# Is it possible to get Just Dance Wii U WUP version?



## Dahlia098 (Sep 23, 2017)

Well, i've got a few weeks ago Just Dance Wii U (from the japanese series) for Loadiine GX2. But then i wanted to play it on my Wii U in my USB with CFW (i didn't bother to activate Mocha every time i started the console). I tried to get it with the UTikDownloadHelper, but when it appears the download screen nothing happens. I can't select none of the check boxes and download. Then i searched with the Wii U USB Helper but also nothing happened, when i read the title it has the game name and a note in brackets: DISC ONLY, ONLY UPDATES AND DLC. The same thing with Youkai Watch Just Dance. It's possible to install a game in WUP format when it has only a disc version? If its not, i'll be okay with it, but if its possible, then i'll do it no matter what.


----------



## sp3off (Sep 23, 2017)

"Youkai Watch Just Dance" is a Wii game AFAIK. but possible to install if you convert it.
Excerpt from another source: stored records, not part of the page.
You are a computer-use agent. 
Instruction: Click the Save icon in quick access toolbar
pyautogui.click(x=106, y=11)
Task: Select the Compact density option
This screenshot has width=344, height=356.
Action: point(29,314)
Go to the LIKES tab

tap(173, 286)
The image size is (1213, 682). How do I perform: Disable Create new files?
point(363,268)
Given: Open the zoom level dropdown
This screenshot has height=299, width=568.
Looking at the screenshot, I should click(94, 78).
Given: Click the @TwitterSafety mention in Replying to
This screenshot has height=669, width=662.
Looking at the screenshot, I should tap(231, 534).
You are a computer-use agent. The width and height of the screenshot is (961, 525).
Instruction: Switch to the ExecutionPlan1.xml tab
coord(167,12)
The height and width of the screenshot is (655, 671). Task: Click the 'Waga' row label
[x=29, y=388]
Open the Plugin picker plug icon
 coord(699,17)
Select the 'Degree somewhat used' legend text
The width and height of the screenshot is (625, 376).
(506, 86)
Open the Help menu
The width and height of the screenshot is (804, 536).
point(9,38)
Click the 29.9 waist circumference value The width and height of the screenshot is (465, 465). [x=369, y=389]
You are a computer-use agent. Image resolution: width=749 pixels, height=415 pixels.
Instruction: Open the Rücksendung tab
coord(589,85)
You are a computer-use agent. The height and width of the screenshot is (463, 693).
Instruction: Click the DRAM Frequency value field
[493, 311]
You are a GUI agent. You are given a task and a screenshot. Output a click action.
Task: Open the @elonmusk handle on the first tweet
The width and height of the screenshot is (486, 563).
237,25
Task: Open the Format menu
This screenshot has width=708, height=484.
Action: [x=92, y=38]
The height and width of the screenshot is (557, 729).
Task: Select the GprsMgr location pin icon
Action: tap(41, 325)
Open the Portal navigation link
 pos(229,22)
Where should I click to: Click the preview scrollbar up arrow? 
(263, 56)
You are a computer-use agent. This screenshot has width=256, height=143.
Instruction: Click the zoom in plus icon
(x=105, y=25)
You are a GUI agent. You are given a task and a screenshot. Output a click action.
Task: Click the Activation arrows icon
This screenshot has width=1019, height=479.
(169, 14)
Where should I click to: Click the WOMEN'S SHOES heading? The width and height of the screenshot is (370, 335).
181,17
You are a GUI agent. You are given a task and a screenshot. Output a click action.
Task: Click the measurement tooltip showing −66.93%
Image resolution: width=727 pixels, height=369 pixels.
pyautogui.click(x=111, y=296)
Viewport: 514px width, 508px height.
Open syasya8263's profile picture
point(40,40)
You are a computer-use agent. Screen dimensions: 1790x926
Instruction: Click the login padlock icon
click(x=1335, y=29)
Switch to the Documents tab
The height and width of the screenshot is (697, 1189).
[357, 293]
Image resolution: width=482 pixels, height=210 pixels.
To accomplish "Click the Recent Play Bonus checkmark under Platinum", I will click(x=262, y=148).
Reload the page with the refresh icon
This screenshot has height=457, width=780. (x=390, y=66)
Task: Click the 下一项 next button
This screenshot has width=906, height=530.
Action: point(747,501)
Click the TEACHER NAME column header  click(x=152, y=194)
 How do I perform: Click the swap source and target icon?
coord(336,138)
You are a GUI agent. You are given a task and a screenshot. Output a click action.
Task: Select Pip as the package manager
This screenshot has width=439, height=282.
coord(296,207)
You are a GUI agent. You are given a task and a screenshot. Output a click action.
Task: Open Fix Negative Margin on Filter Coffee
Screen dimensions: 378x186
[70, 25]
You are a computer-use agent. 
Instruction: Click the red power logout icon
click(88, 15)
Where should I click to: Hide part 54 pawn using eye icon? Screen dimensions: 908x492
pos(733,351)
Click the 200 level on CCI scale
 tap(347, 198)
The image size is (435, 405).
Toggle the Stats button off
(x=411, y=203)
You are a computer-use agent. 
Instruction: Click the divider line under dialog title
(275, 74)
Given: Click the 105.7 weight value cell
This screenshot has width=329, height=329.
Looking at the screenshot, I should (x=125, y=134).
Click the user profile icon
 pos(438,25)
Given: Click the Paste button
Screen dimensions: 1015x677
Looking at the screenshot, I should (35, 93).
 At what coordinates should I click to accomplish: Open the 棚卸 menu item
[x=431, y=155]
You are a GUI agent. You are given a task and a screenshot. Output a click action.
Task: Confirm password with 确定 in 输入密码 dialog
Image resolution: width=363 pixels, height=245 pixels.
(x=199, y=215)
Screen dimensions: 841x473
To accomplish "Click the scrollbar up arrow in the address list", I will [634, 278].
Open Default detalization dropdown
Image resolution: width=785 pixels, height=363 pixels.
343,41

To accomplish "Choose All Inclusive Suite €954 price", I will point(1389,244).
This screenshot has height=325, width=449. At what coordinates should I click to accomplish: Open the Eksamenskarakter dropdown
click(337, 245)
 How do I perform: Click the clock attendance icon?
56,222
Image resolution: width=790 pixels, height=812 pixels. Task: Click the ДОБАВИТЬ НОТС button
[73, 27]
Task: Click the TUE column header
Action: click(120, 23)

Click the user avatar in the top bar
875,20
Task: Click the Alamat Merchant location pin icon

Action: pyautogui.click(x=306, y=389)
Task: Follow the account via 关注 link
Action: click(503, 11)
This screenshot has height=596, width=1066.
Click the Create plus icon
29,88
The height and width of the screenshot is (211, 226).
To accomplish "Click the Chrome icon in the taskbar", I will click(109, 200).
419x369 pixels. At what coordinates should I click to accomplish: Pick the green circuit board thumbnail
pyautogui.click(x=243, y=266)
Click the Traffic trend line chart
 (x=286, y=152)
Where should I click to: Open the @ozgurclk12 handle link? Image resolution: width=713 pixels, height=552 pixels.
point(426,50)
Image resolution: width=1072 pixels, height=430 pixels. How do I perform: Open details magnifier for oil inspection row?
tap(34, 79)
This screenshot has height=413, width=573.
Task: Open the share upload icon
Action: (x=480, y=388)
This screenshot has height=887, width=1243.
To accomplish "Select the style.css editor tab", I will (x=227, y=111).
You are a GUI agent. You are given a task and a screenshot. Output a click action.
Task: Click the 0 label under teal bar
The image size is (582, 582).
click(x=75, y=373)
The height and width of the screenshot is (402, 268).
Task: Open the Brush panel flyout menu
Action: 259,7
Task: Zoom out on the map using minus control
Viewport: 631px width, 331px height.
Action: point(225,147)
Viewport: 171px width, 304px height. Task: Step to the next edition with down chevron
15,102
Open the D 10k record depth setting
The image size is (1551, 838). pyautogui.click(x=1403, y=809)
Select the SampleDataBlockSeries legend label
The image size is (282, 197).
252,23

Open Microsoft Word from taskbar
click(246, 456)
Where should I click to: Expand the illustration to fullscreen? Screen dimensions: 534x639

Try with Wii U USB Helper. Or search first into *the sesame of titlekeys* to see if it's available.


----------



## Ryccardo (Sep 23, 2017)

You will need to dump it from an original bluray/WUD image, if you want a legit version

Or convert the extracted ("loadiine") format to .app, if you don't care about legitness


----------



## Stevenxlife (Jun 24, 2021)

Well i tried to convert the loadiine to wup but i can't find a common key anywhere....


----------



## maxtieslol (Jan 30, 2022)

Stevenxlife said:


> Well i tried to convert the loadiine to wup but i can't find a common key anywhere....


hi can u give me the link download jdwiiu pls..


----------



## elsanto (Jul 3, 2022)

maxtieslol said:


> hi can u give me the link download jdwiiu pls..





Dahlia098 said:


> Well, i've got a few weeks ago Just Dance Wii U (from the japanese series) for Loadiine GX2. ...



I'm also interested.
Can you share than link, please?

Thank you and regards.


----------